When I first visited Croatia in the 1970s, I was struck by the negative attitudes of retail workers and their reluctance to provide assistance to customers. I remember entering one shop where I felt I wasn’t allowed to touch the merchandise, let alone ask for assistance. I quickly exited.
Years later, I am reflecting on this earlier experience and comparing it to my recent visits. What a difference a government makes! In the 1970s, Croatia was ruled by a communist regime, but today its government is learning and applying democratic principles. The change in worker attitudes is unmistakably positive. This trickle-down effect can be applied at any level, macro or micro, such as at the corporate level; literally anywhere there are leaders and followers.

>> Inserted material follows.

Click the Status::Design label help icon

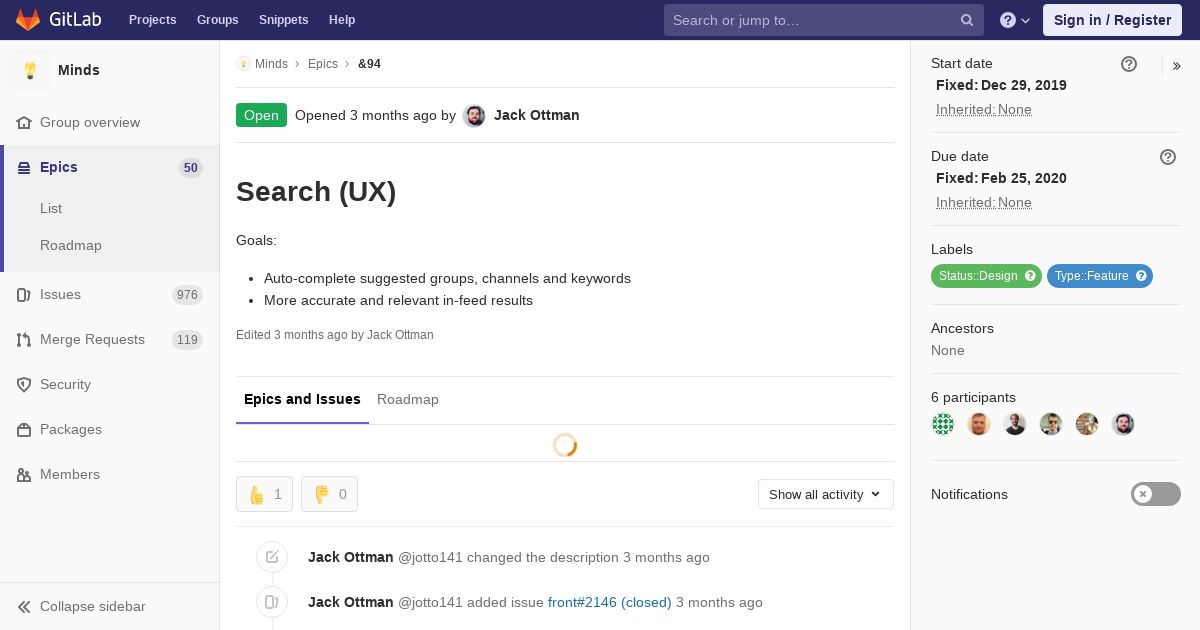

Imagine working in an environment that does not encourage innovation, is change averse, and does nothing to reward employees for extra effort. If you are an employee in this environment, what is your attitude? It may very well be negative and perhaps, obstructionist. Because you are not given the tools and experiences with which to flourish, your organization’s operations may even be compared to those of a Third World country.
While it is true that we, as individuals, can choose to have a positive or negative attitude, employers have a responsibility to provide an environment that encourages positive attitudes. However, this does not admonish the individual. It is simple to blame our employer for our negative attitudes, but we also need to consider that we do have a choice. We can choose to be positive or negative, no matter what our circumstances.
Some psychological studies suggest that negative attitudes may prevail when one is dissatisfied with one’s lot in life and this leads to resentment of anyone else getting ahead. A resentful person in the workplace may exhibit behaviours such as not getting things done on time, not being helpful to others, not freely offering information that they know can save time, etc. There can also be a general reluctance to behave in a businesslike or professional manner.
What does this negative behaviour contribute? It contributes obstacles to increased productivity, obstacles to higher salaries, obstacles to more jobs, obstacles to advancement, and other work-related concerns. Effectively, growth and development is stifled; not only for the individual, but also for the organization (or the country, as the case may be).
A lesson can be learned from citizens from underdeveloped countries who immigrate to developed nations. These same individuals who held negative and obstructionist attitudes in their homelands hold markedly different attitudes in their new homes. The opportunities provided by governments of developed countries help these individuals acquire positive attitudes (or, perhaps, shed the negativity that they learned in their native land). These citizens work hard to be successful because their positive attitudes propel them to succeed.
If your organization is struggling, start the evaluation at the top of the hierarchy to determine what leaders are doing to help their employees have a positive and productive mindset. Like opportunities in developed countries, positive attitudes and strong work ethics trickle down from the top.